=== RECORDS ===
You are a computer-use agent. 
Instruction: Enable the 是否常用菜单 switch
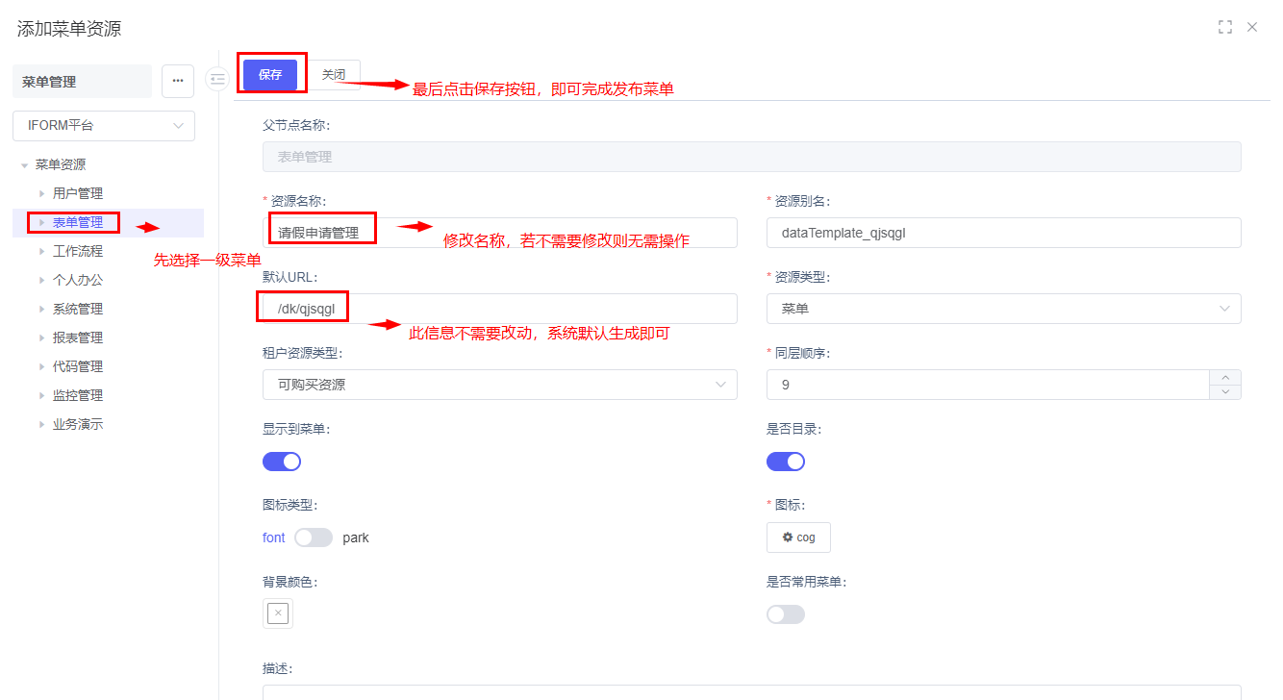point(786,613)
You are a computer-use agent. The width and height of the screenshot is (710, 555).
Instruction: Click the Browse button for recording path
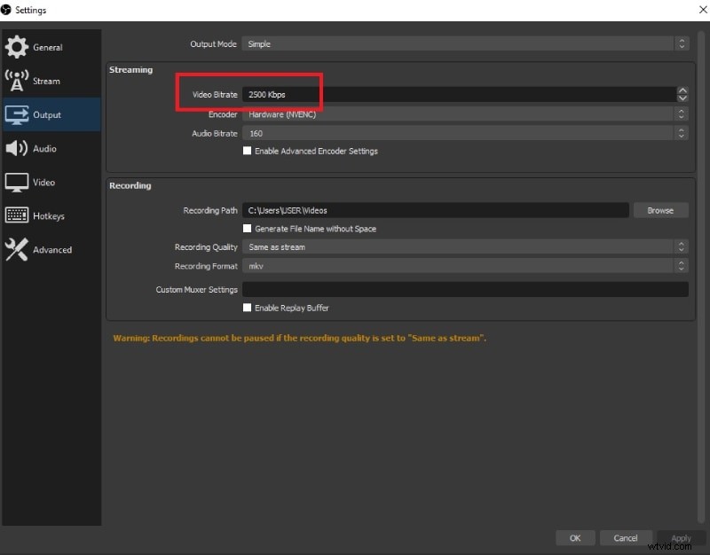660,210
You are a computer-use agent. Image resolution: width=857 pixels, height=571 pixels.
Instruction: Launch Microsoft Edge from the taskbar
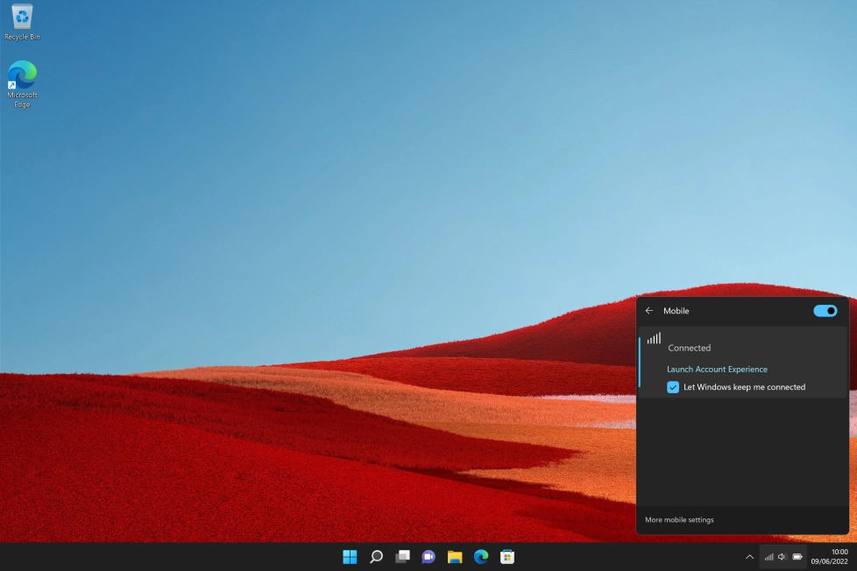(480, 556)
===
=== RECORDS ===
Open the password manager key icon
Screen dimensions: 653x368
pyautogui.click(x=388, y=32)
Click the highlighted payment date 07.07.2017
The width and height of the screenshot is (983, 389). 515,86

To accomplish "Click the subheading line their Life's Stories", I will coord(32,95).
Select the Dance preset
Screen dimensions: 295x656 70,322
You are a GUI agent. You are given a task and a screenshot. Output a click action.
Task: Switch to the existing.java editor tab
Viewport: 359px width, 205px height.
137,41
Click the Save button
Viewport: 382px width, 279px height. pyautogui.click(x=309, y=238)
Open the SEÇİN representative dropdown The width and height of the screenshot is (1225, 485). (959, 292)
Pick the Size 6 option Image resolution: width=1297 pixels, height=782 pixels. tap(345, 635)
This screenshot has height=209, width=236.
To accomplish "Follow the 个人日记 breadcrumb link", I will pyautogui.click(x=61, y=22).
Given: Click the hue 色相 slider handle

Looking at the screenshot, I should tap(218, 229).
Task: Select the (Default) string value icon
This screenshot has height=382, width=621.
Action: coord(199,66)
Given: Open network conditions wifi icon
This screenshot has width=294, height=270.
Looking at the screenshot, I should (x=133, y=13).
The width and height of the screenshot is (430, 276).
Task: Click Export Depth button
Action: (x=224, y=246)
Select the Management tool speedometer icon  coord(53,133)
===
=== RECORDS ===
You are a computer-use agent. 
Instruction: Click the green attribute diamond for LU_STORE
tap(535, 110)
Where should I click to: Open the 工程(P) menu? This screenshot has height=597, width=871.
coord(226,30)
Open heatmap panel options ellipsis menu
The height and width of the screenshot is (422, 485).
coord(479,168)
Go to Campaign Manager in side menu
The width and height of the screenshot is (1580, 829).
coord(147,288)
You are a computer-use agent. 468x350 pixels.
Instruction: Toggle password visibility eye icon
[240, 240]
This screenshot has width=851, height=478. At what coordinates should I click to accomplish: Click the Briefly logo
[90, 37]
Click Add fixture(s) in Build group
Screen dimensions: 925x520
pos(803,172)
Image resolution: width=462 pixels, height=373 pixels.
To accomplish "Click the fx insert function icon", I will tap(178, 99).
===
**EXERCISE INSTRUCTIONS:** Using the data above, transcribe the lines that run from the line with "Given: Open network conditions wifi icon" to the line with "Select the Management", both ends kept, and output nothing else.

**EXERCISE RESPONSE:**
Given: Open network conditions wifi icon
This screenshot has width=294, height=270.
Looking at the screenshot, I should (x=133, y=13).
The width and height of the screenshot is (430, 276).
Task: Click Export Depth button
Action: (x=224, y=246)
Select the Management tool speedometer icon  coord(53,133)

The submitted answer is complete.